Leaving out all pictures, return the records word for word.

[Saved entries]
.....
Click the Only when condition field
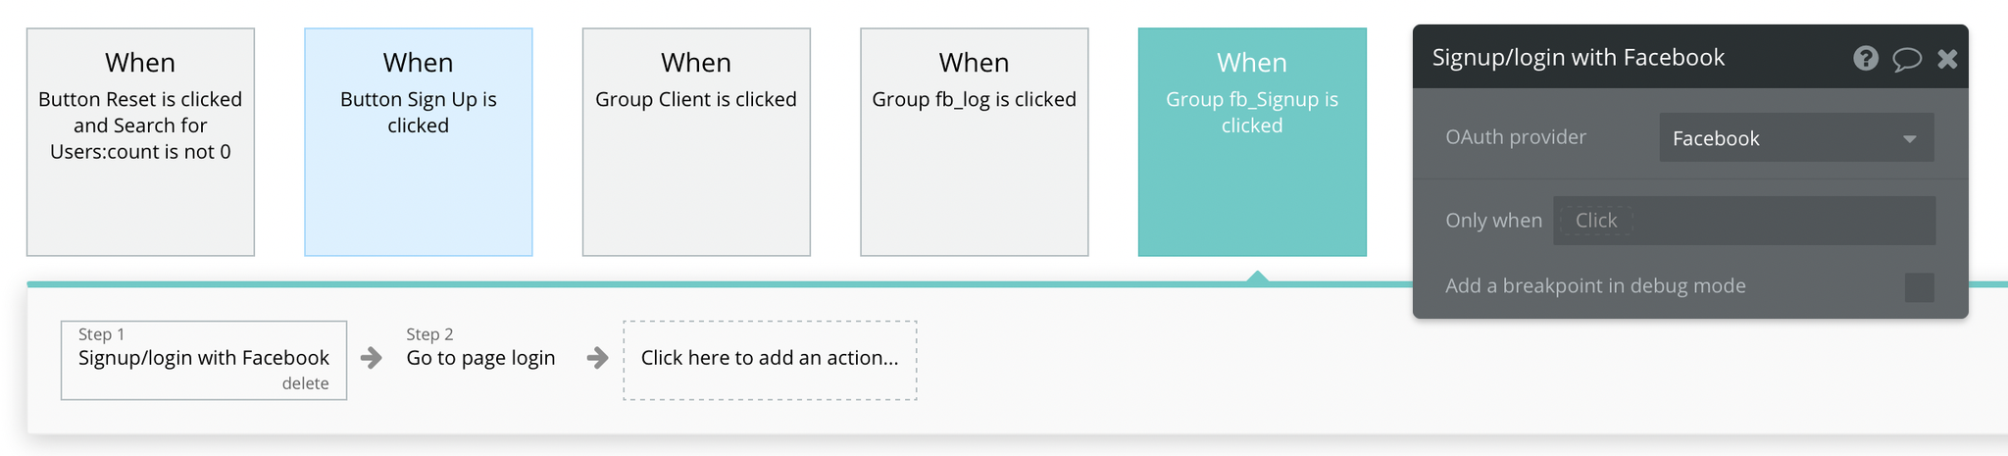2008x456 pixels. click(1744, 221)
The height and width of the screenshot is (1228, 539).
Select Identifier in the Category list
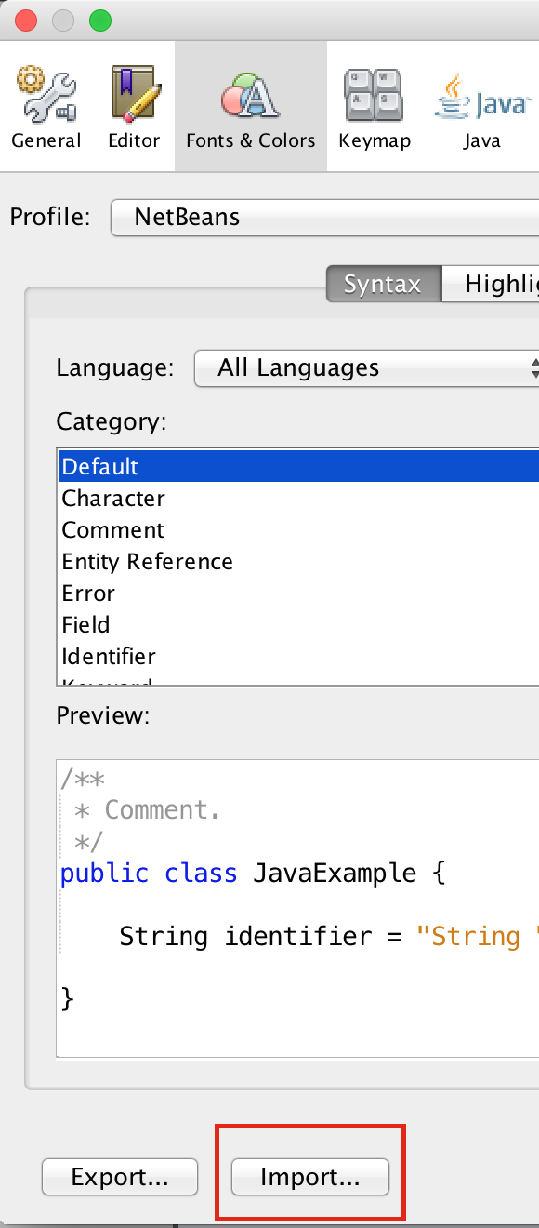tap(299, 656)
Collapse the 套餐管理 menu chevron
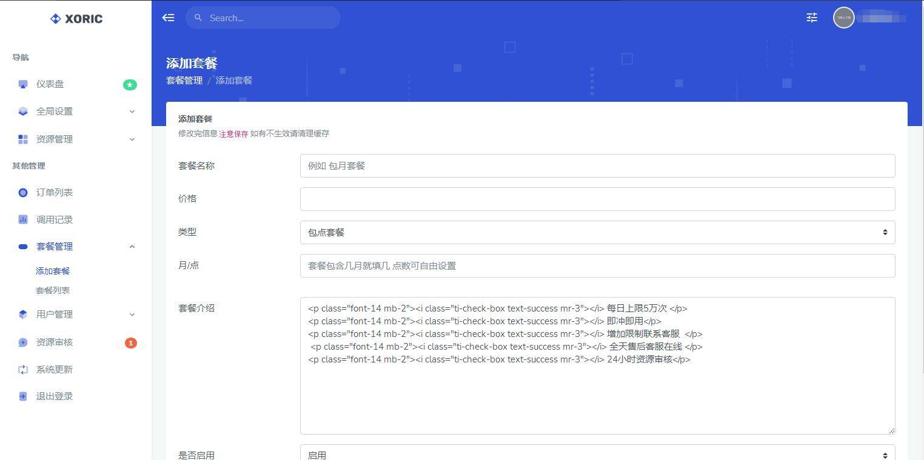 (132, 247)
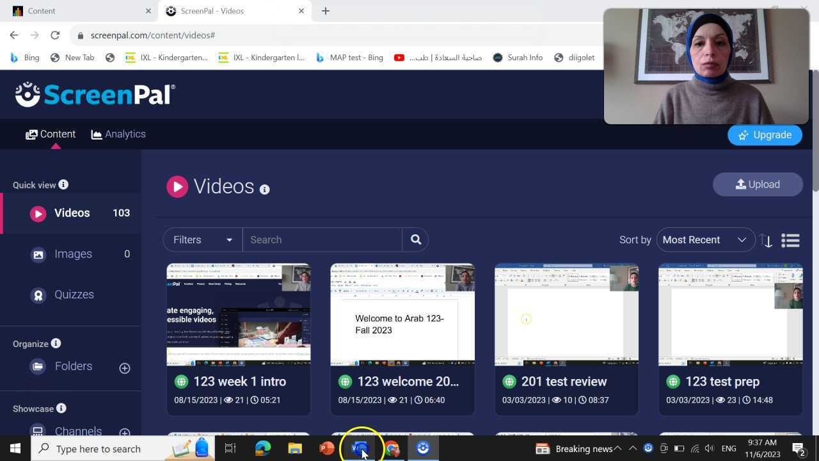Viewport: 819px width, 461px height.
Task: Expand the Most Recent sort dropdown
Action: pyautogui.click(x=704, y=239)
.....
> ANSWER BELOW:
Click the Only when condition field
2008x456 pixels. click(1744, 221)
The height and width of the screenshot is (1228, 539).
Select Identifier in the Category list
tap(299, 656)
Collapse the 套餐管理 menu chevron
 (132, 247)
Viewport: 819px width, 461px height.
Task: Expand the Most Recent sort dropdown
Action: pyautogui.click(x=704, y=239)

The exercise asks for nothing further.